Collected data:
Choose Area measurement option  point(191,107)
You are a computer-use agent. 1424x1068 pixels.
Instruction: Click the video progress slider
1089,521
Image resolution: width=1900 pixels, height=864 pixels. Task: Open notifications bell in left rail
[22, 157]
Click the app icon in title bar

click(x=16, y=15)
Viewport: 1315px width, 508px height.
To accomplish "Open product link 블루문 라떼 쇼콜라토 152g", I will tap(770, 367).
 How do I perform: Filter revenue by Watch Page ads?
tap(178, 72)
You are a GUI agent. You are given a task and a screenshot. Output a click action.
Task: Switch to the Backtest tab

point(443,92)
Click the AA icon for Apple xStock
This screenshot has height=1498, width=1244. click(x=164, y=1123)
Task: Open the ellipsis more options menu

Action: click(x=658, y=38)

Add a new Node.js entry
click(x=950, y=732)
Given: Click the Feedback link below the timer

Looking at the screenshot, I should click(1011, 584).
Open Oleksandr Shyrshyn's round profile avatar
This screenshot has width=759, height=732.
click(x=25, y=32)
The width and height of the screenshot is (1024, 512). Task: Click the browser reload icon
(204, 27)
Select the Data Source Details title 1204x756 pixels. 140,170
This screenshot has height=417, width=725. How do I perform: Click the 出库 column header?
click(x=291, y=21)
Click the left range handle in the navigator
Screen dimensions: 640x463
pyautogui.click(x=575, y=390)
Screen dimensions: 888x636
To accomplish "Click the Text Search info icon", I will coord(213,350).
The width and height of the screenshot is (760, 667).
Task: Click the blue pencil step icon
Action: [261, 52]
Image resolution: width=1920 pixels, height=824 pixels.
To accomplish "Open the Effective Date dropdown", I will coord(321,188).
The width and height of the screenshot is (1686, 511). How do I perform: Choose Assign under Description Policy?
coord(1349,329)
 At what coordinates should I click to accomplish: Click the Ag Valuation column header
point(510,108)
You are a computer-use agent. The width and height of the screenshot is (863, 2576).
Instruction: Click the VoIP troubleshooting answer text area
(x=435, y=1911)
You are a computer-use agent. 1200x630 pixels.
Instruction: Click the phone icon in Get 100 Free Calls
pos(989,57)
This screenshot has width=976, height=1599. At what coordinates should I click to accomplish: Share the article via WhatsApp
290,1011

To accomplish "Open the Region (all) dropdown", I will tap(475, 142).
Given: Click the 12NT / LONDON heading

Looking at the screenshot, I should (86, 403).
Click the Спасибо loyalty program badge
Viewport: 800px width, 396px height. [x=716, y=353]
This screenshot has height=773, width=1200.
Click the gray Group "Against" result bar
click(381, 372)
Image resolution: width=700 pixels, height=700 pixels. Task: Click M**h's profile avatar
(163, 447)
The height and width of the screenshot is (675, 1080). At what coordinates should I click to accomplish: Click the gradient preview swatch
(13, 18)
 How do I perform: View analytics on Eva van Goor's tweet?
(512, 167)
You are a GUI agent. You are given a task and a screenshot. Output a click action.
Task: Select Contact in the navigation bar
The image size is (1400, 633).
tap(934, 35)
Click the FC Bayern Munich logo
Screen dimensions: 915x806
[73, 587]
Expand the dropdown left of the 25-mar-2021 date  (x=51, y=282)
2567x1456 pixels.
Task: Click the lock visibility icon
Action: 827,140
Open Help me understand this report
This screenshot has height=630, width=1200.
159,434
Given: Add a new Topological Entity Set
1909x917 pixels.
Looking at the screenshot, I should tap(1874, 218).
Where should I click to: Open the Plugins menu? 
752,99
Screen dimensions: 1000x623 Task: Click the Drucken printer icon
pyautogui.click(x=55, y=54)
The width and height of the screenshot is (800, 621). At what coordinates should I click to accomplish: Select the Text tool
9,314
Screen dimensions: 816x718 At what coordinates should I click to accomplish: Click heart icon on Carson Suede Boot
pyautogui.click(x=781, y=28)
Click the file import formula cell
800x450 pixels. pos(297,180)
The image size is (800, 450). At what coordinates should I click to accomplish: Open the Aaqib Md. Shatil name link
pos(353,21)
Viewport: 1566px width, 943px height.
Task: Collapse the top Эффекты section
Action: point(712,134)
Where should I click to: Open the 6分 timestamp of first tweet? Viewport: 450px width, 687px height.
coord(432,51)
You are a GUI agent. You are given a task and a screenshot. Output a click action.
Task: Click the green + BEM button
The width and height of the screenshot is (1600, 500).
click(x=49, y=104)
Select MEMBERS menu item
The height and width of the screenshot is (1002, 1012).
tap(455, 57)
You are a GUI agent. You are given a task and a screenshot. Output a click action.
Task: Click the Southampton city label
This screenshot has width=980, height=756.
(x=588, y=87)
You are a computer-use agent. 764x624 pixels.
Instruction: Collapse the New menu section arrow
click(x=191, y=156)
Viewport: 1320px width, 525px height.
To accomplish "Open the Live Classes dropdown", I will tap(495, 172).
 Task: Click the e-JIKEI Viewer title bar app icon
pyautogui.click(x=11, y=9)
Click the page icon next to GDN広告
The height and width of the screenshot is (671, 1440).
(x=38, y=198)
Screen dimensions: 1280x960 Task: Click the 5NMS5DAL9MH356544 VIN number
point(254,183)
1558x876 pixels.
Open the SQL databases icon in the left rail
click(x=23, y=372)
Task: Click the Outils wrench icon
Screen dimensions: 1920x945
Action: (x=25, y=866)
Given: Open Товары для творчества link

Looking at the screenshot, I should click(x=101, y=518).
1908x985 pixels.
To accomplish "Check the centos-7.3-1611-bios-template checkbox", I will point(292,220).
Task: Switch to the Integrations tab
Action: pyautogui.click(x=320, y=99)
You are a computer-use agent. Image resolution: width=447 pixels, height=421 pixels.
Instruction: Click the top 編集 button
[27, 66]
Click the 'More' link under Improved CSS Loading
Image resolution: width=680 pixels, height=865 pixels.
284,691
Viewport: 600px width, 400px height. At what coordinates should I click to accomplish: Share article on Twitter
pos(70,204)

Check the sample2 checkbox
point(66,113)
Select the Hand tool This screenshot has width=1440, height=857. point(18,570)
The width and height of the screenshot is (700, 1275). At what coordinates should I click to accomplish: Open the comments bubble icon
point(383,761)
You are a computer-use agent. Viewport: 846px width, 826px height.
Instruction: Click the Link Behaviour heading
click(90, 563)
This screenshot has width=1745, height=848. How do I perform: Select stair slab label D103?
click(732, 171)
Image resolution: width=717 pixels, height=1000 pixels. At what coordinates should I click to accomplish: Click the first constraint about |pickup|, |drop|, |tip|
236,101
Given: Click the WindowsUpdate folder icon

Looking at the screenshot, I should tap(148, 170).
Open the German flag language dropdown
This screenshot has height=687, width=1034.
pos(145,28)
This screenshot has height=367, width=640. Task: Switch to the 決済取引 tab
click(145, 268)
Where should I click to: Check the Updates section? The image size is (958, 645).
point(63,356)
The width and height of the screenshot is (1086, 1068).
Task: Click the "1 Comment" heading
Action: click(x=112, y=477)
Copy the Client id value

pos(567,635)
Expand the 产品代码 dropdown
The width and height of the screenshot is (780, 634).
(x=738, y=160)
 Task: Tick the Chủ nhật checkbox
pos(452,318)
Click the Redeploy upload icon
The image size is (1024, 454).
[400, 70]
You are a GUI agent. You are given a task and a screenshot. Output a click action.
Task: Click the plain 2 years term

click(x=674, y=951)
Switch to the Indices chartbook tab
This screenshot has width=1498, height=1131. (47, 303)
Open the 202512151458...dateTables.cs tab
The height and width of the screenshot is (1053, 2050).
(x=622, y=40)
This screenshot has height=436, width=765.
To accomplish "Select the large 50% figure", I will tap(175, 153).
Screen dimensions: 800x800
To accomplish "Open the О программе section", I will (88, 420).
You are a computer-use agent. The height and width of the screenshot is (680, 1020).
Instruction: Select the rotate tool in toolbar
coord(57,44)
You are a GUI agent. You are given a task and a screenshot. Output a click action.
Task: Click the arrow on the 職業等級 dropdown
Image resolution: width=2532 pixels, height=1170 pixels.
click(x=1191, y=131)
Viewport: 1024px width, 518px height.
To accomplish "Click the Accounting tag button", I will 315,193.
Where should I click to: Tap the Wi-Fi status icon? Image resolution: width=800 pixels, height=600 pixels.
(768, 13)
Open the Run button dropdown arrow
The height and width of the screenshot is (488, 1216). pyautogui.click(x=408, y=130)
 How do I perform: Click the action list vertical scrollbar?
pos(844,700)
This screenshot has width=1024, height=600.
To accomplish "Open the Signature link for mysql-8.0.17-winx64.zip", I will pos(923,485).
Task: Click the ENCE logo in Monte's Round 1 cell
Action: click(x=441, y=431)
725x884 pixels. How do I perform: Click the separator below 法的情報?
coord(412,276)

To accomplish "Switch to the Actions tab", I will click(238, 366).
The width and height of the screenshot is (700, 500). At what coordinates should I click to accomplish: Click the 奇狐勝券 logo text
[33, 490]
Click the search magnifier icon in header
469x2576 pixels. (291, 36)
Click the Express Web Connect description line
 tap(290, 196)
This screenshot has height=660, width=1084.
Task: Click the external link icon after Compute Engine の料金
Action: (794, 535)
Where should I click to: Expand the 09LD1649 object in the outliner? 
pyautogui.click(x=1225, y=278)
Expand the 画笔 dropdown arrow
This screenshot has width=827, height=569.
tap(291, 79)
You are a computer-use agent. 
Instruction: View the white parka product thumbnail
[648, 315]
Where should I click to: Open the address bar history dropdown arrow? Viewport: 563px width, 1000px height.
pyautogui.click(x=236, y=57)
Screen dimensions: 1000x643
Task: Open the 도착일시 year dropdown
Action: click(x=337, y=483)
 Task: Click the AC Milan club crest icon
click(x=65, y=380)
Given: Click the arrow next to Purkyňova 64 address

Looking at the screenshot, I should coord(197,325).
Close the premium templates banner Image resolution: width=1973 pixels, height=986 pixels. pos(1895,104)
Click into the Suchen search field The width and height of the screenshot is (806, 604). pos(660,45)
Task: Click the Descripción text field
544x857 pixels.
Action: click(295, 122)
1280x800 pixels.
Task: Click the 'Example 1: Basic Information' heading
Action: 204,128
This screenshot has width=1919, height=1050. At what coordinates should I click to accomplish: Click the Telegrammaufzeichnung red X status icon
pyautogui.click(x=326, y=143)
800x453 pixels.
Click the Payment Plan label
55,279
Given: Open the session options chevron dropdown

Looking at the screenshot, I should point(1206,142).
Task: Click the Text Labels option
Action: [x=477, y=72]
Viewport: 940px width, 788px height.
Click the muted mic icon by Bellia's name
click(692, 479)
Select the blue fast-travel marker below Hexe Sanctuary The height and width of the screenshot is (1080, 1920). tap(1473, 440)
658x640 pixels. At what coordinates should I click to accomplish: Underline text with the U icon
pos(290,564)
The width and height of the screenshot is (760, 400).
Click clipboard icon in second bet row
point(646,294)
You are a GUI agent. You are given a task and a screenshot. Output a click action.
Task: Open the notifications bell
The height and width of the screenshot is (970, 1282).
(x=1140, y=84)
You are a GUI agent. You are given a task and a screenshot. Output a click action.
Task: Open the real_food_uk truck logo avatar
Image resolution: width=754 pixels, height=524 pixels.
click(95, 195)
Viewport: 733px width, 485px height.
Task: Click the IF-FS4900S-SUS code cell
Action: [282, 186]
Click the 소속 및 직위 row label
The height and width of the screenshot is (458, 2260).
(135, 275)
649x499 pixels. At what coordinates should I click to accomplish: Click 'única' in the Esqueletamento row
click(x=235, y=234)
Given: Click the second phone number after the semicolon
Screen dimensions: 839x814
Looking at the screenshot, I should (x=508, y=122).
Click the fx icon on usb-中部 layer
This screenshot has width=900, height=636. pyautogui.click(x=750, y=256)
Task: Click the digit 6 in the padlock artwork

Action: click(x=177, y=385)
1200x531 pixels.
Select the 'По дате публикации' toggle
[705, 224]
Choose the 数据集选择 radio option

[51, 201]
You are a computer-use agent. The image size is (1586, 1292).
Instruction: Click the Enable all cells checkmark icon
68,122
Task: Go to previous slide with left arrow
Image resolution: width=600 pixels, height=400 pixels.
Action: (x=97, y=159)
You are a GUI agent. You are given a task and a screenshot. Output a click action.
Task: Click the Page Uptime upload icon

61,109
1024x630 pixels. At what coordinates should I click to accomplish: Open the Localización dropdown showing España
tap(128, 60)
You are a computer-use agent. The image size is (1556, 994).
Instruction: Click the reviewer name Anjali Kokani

> _To do_
Copy only this part of the entries above: the line with "Click the page icon next to GDN広告", the line with "1558x876 pixels.", and the lines between, all exactly as written.

> _Exercise solution_
Click the page icon next to GDN広告
The height and width of the screenshot is (671, 1440).
(x=38, y=198)
Screen dimensions: 1280x960 Task: Click the 5NMS5DAL9MH356544 VIN number
point(254,183)
1558x876 pixels.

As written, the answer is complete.